De faux cortèges de véhicules quittent régulièrement ses résidences officielles pour brouiller les pistes. Lorsque qu'il était à Sotchi, les responsables de la sécurité faisaient venir un avion et partir un cortège, pour faire croire qu'il partait, "alors qu'en fait il restait", assure Gleb Karakulov. "Les gars parlaient de cela en riant vraiment." Une tentative pour semer la confusion, d'abord dans les services de renseignement, ensuite pour éviter les tentatives d'assassinat.
Vladimir Poutine a aussi installé des bureaux identiques dans plusieurs endroits, à Saint-Pétersbourg, Sotchi et Novo-Ogaryovo, avec des détails correspondants jusqu'au bureau et aux tentures murales. "Les rapports officiels indiquent parfois qu'il se trouve à un endroit... alors qu'il est en réalité à un autre", résume Gleb Karakulov.
Un pool d'employés "propres"
Cette paranoïa s'exprime aussi face aux maladies et aux virus. Depuis 2020, Vladimir Poutine participe à distance à la plupart des événements.
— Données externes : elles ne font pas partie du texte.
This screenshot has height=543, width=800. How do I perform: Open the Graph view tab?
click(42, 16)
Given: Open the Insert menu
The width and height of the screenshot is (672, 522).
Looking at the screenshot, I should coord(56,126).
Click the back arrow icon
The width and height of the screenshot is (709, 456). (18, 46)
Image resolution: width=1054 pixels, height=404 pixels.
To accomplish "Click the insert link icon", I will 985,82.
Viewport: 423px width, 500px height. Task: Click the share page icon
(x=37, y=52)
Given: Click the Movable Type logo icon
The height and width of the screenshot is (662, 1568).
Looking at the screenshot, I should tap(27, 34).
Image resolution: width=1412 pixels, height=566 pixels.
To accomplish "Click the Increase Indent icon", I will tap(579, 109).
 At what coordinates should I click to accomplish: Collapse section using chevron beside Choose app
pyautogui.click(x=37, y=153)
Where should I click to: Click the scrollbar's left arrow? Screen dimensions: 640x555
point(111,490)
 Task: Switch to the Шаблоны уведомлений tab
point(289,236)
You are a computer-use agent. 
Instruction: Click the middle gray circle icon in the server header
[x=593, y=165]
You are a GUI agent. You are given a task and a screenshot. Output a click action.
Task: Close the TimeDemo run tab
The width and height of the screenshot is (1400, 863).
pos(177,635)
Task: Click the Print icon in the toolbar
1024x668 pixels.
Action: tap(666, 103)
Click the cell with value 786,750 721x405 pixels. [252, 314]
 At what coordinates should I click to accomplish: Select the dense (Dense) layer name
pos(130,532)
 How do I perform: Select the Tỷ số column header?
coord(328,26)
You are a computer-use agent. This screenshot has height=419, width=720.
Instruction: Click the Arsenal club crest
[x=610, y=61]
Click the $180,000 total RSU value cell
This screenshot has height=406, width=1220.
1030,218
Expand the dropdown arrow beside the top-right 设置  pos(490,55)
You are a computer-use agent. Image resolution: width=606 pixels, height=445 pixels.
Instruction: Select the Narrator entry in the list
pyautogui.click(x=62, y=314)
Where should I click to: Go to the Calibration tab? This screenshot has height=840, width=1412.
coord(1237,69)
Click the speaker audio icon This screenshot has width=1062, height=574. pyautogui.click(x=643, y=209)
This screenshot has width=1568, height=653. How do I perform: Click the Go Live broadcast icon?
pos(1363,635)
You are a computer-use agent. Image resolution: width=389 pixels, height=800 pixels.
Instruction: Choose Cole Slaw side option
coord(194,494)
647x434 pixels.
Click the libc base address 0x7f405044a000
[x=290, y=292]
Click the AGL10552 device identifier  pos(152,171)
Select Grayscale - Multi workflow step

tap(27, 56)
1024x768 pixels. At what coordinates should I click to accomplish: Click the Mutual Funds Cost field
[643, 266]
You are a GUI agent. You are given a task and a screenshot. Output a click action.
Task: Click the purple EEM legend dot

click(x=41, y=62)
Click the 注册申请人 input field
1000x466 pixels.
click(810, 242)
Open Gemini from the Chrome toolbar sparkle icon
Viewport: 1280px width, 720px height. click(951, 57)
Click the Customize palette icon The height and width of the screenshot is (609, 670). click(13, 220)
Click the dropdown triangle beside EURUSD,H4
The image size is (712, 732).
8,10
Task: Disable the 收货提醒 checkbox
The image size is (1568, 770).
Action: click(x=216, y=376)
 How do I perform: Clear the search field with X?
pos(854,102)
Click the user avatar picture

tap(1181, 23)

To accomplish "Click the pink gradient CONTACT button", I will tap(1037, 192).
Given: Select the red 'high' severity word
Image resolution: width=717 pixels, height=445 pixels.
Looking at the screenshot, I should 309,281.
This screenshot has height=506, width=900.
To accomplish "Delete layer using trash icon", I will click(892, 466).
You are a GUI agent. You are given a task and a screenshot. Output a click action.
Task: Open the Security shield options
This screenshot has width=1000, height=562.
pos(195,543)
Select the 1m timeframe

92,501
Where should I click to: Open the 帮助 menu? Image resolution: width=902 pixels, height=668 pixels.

Comme tous ses collègues, Gleb Karakulov devait se mettre en quarantaine pendant deux semaines avant chaque événement officiel, même si ça ne devait durer que 15 ou 20 minutes.
Il y a un pool d'employés toujours "propres" dit-il. "Ce n'est qu'à cette condition qu'on peut travailler dans la même pièce", que le chef de l'Etat. Les collaborateurs les plus proches du président doivent se soumettre à des tests PCR plusieurs fois par jour.
Toutefois, l'ancien officier dément les rumeurs sur l'état de santé de Vladimir Poutine et assure que le président russe est en parfaite condition physique. "Il est en meilleure santé que beaucoup d'autres personnes de son âge. Il a des visites médicales annuelles", déclare-t-il. "En 13 ans, seul un ou deux voyages officiels ont été annulés parce qu'il était malade."
"Parlez à Poutine, dites-lui que c'est un crime"
A la fin de son entretien, Gleb Karakulov s'adresse aux officiers russes de son ancien service : "Vous êtes en possession d'informations qui ne sont pas diffusées à la télévision. Parlez, complétez-moi. Vous aiderez les citoyens à connaître la vérité".
"Ce qui se passe aujourd'hui dépasse tout ce qui est imaginable", dit-il encore, en faisant notamment référence à la guerre en Ukraine. "Vous devez cesser de suivre ces ordres criminels. Les officiers du FSO sont en permanence autour du président. Vous n'avez qu'à y aller et lui faire comprendre qu'il s'agit d'un crime. Et c'est à vous de mettre fin à cette folie très rapidement. J'aimerais vraiment que vous fassiez cela, car vous sauveriez beaucoup de vies".
Gleb Karakulov envoie aussi un message au Russes : "Nous sommes tous maintenus dans l'ignorance, on ne nous donne que des informations pratiques, qui conviennent à une seule personne. Pendant des années, nous avons tout simplement été endoctrinés".
L'ancien officier assure ne pas craindre pour sa vie mais il figure aujourd'hui sur la liste des personnes recherchées par les autorités russes, qui le considèrent comme un "criminel".